Video is not evil and should absolutely be a part of every media company and web publisher’s strategy. Consumers love video. But they won’t watch something just because it exists in video format. Substance is what matters. I do not get the feeling that publishers are bought into that concept every time I see a video autoplay in my browser.

Enough with the autoplay

I was relieved to learn recently that I am not alone in loathing the recent pivot to video that many media companies are making. Perhaps I am also not alone in how I feel about autoplay videos. If you are like me, you reserve a special level of hatred for the dreaded autoplay video. These vile intrusions help websites artificially increase the number of plays they can report for these crappy videos (if they were good, they wouldn’t need them to play automatically). Therefore, they increase the revenue they are able to generate from the videos that no one is actually watching and often have nothing to do with the content on that web page.

Good news came from Digiday, reporting that advertisers have caught on to the fact that nobody wants to watch these videos. Associating your brand with an autoplay video is not going to engender brand affection. Further, Digiday quotes Bernard Gershon who explains that advertisers are on to the great con of autoplay artificially inflating video numbers. The next step will hopefully be to begin shifting ad spend elsewhere.

Context

The proliferation of video and autoplay makes it clear that publishers and advertisers are ignoring the rules of digital advertising. The promise of digital is that advertisers can reach the right consumer, with the right message, at the right time in the right context. I may be ready to purchase a new car, but Volvo had better not hit me with an ad when I am googling my son’s flu-like symptoms. Hit me with an ad when the context is appropriate (when I am searching car-related items or just wasting time on social media). Why on earth would these same rules not apply to video?

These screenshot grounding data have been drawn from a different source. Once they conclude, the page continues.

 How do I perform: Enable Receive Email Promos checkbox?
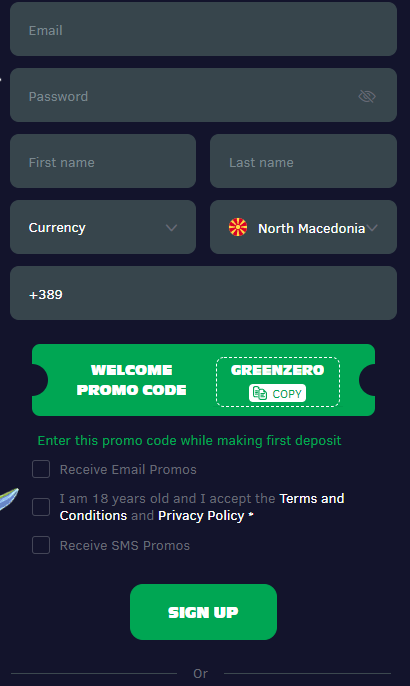41,469
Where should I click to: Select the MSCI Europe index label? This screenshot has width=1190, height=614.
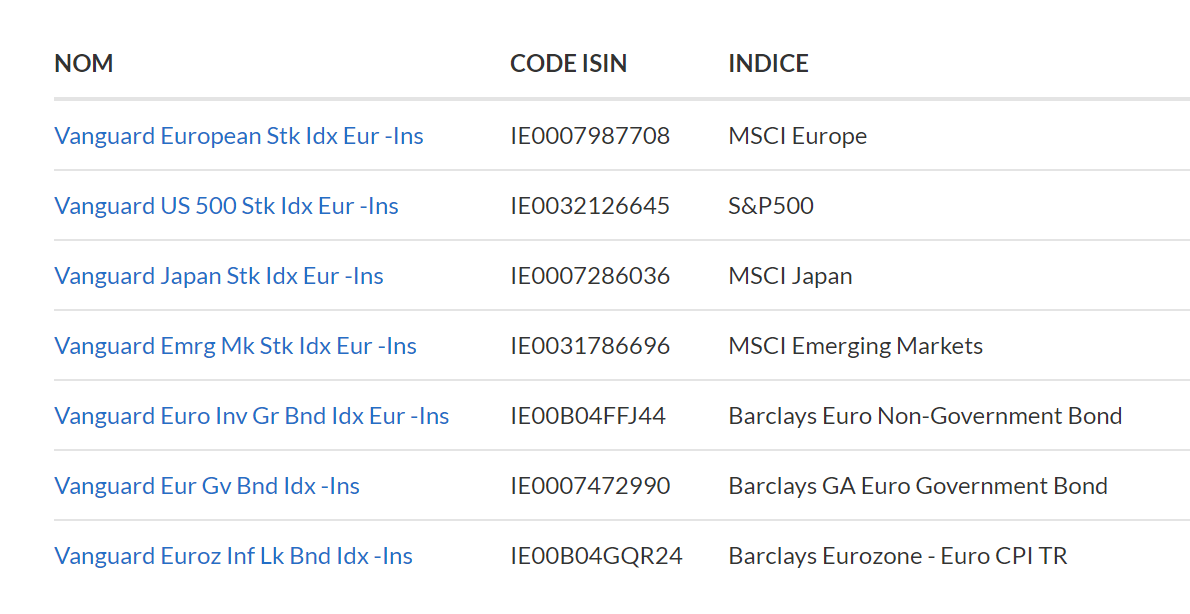point(797,136)
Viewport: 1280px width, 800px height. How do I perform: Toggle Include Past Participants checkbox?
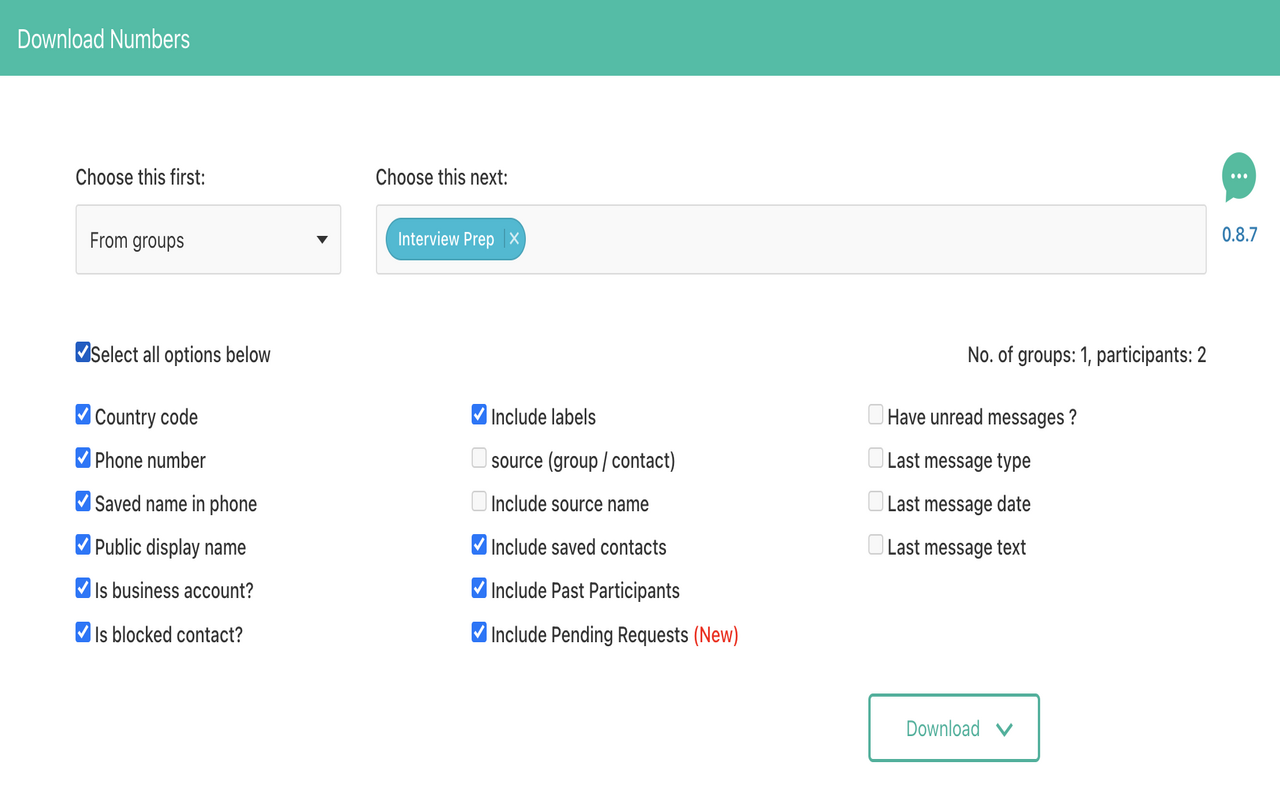coord(479,588)
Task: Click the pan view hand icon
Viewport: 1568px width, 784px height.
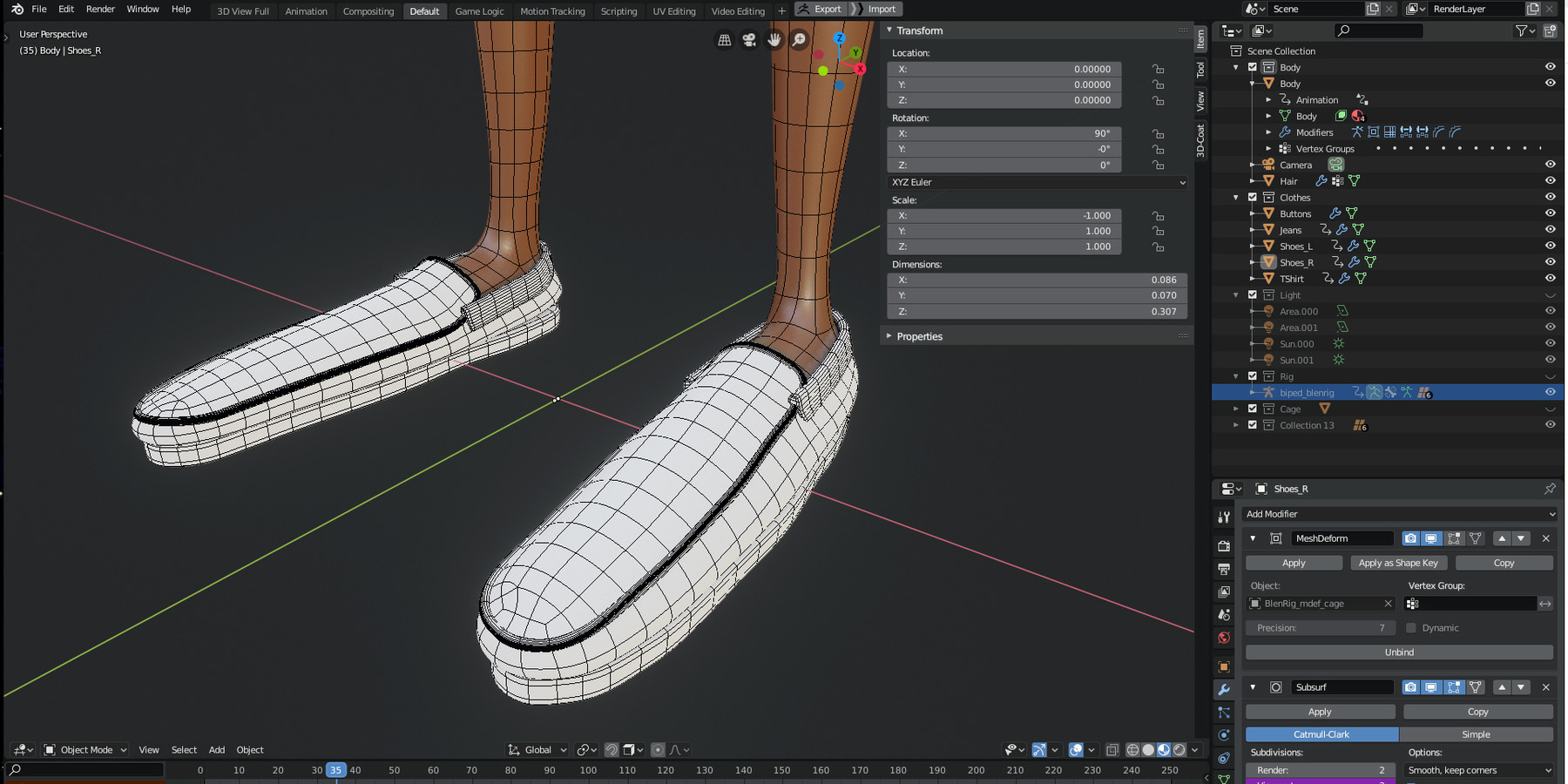Action: tap(774, 40)
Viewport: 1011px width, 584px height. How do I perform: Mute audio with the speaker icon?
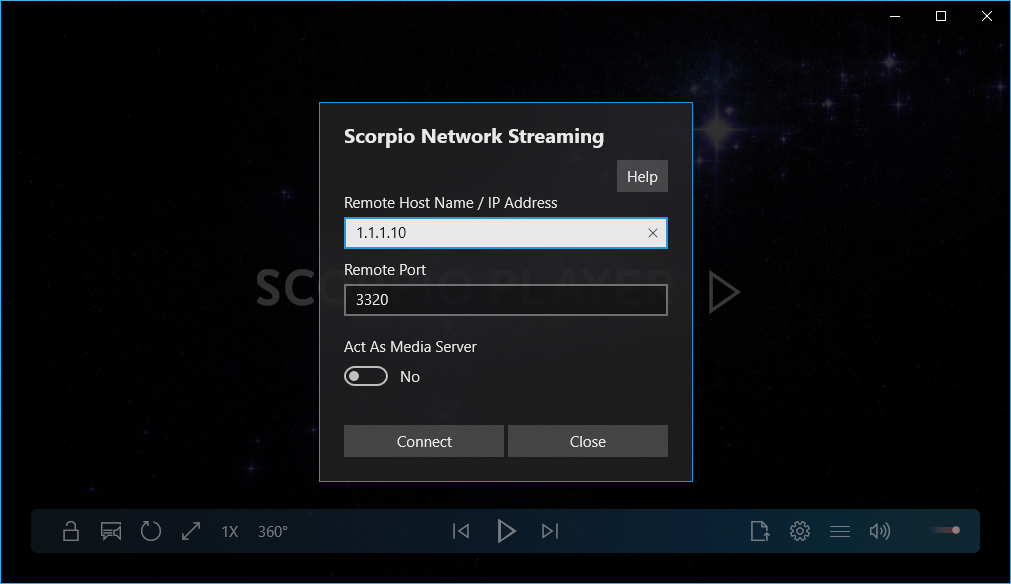880,531
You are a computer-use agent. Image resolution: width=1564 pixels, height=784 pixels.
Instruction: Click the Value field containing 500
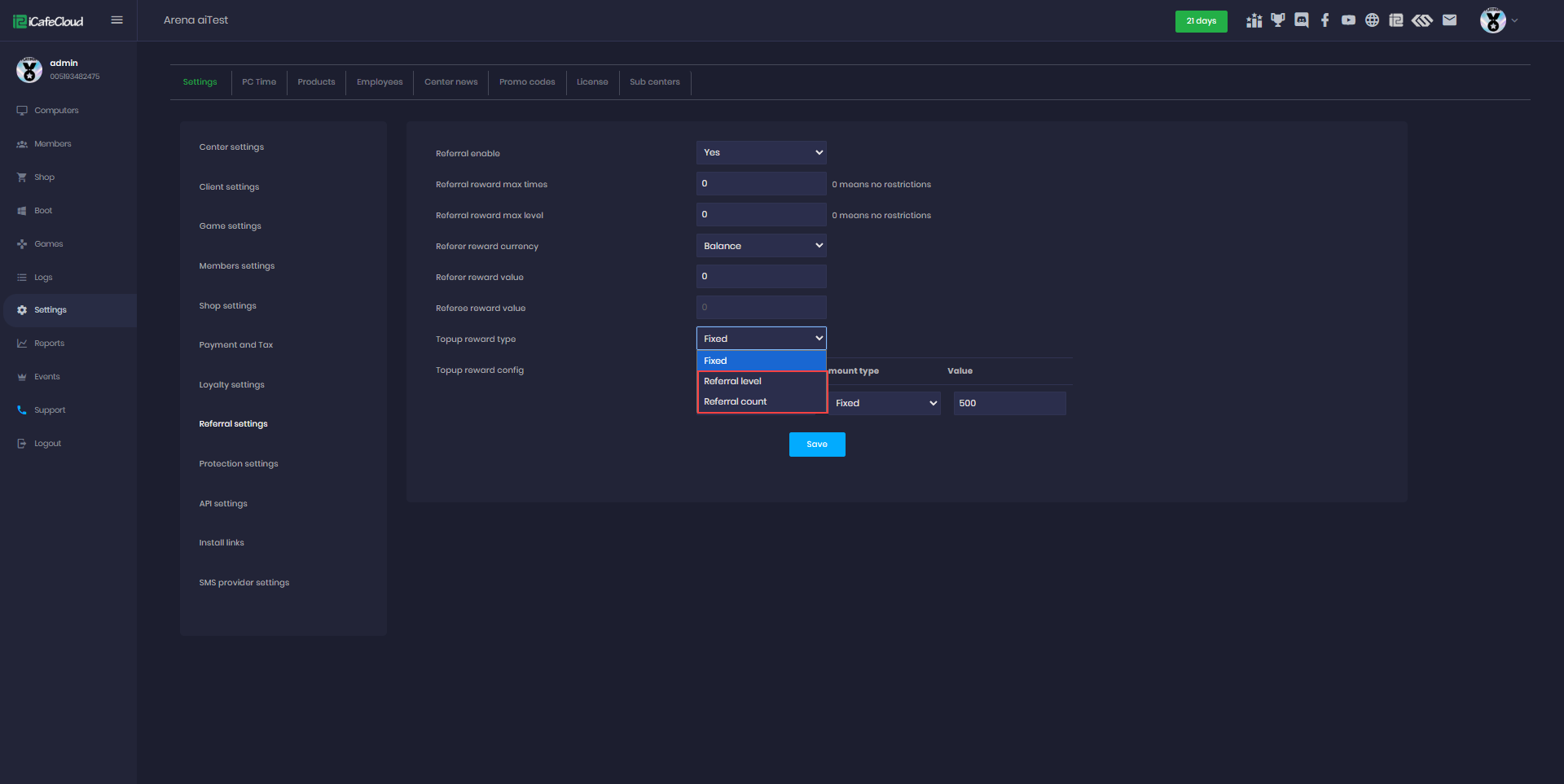tap(1009, 403)
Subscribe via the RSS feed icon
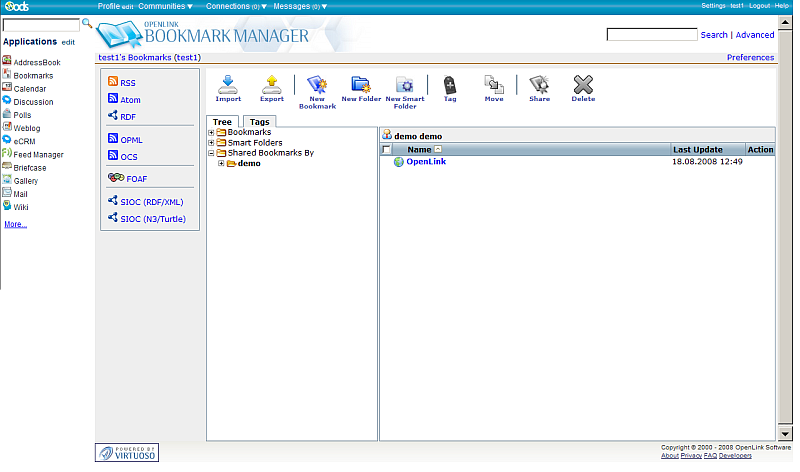The width and height of the screenshot is (800, 472). (x=113, y=83)
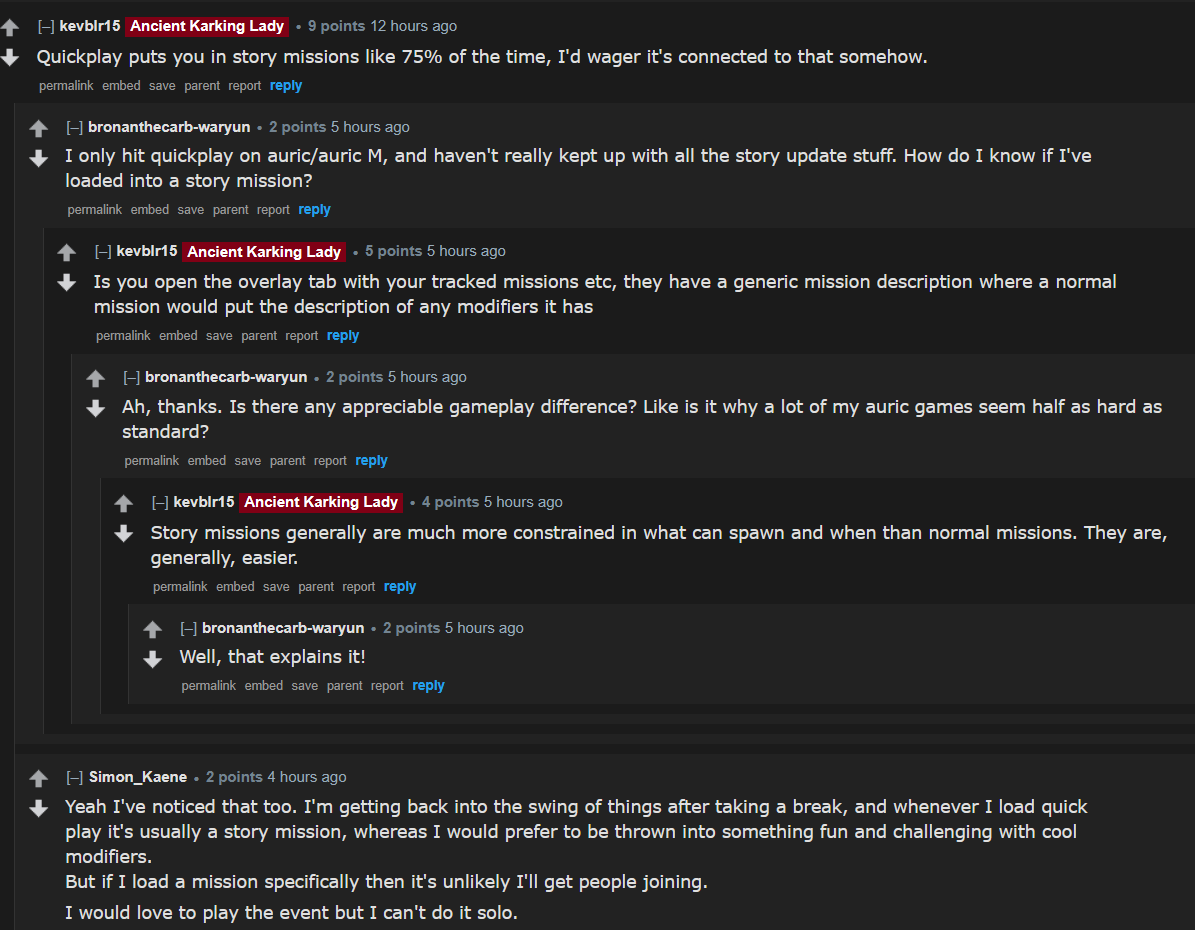Screen dimensions: 1195x930
Task: Downvote kevblr15's Quickplay story missions comment
Action: 10,58
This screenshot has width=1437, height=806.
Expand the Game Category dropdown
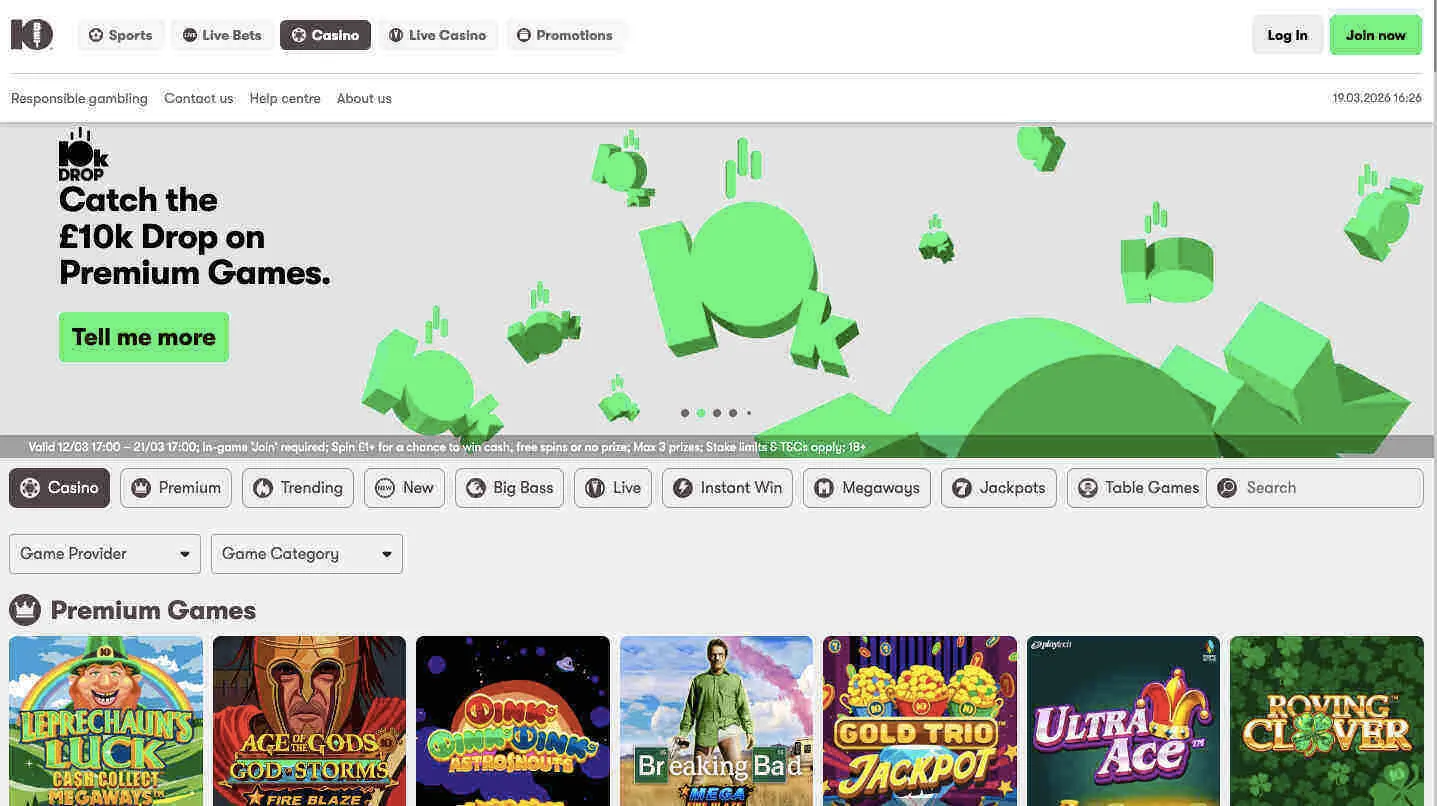[x=306, y=553]
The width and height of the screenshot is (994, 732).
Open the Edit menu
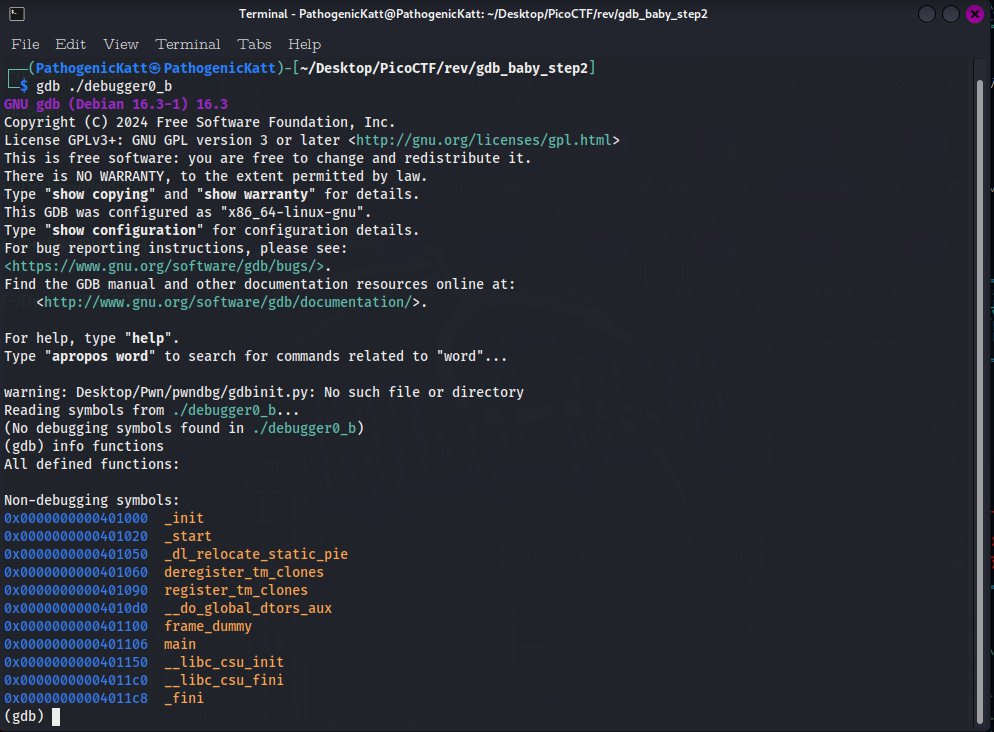(x=70, y=44)
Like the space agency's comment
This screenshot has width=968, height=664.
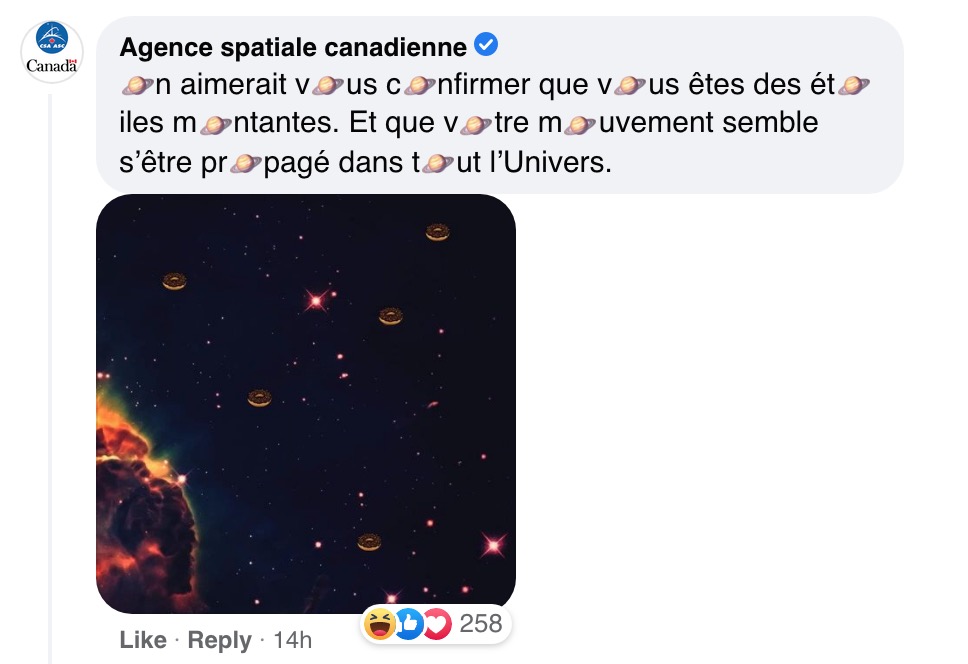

Younger generations are consuming an increasing amount of video and video is generating an increasing share of digital ad revenue. Even I will, on occasion, want to watch a video of a baby hippo at the Cincinnati Zoo. I just want video — and so does the rest of the world — when the context is right. And the universal signal that the context is right when a consumer is on the right platform: Facebook, Instagram, YouTube, Snapchat, or (very soon) Amazon. Consumers do not go to The New York Times website to consume videos. They go there to consume news and stories. If the editors at the Times believe that the best way to convey a story or break news is through video — have at it. I would caution that if the Times really wants us to watch video, it should reach us on Facebook and definitely not by automatically playing a video for all of our coworkers to hear as soon as we land on its website.

Isn’t this just a symptom of the content bubble?

Everyone is creating, financing or trying to monetize video content today. No one seems to care if any of it is good. It does feel a lot like a bubble. However, the real issue with the current state of video is the fact that publishers are monetizing videos that nobody is even watching — they just START to play. Would advertisers want to purchase airtime on a radio station based on the number of people that flip past that station’s frequency? Or would they prefer to make purchases based on the number of people that actually listen at the time their ad played?

Is there an end in sight?

The good news is that Facebook, YouTube and Amazon appear to be on a mission to make it more lucrative for quality content to live on their platforms. This may not be good news if you fear the duopoly/triopoly, but once the content centralizes, the cream will rise to the top. Advertisers will also centralize their spending on these platforms. Top performers will command a higher share of the revenue. Then, it will no longer be so lucrative for publishers like Vice to produce video content that automatically plays because advertisers won’t be fooled by their numbers anymore. Vice can focus on what it does best — telling stories — and select the medium through which they tell their stories based on user preference, not revenue. In fact, in a more efficient market, if they get their media mix correct, revenue will be optimized. News websites won’t abandon video, but they will return their focus to being the best at breaking news and storytelling, not producing the best cut video.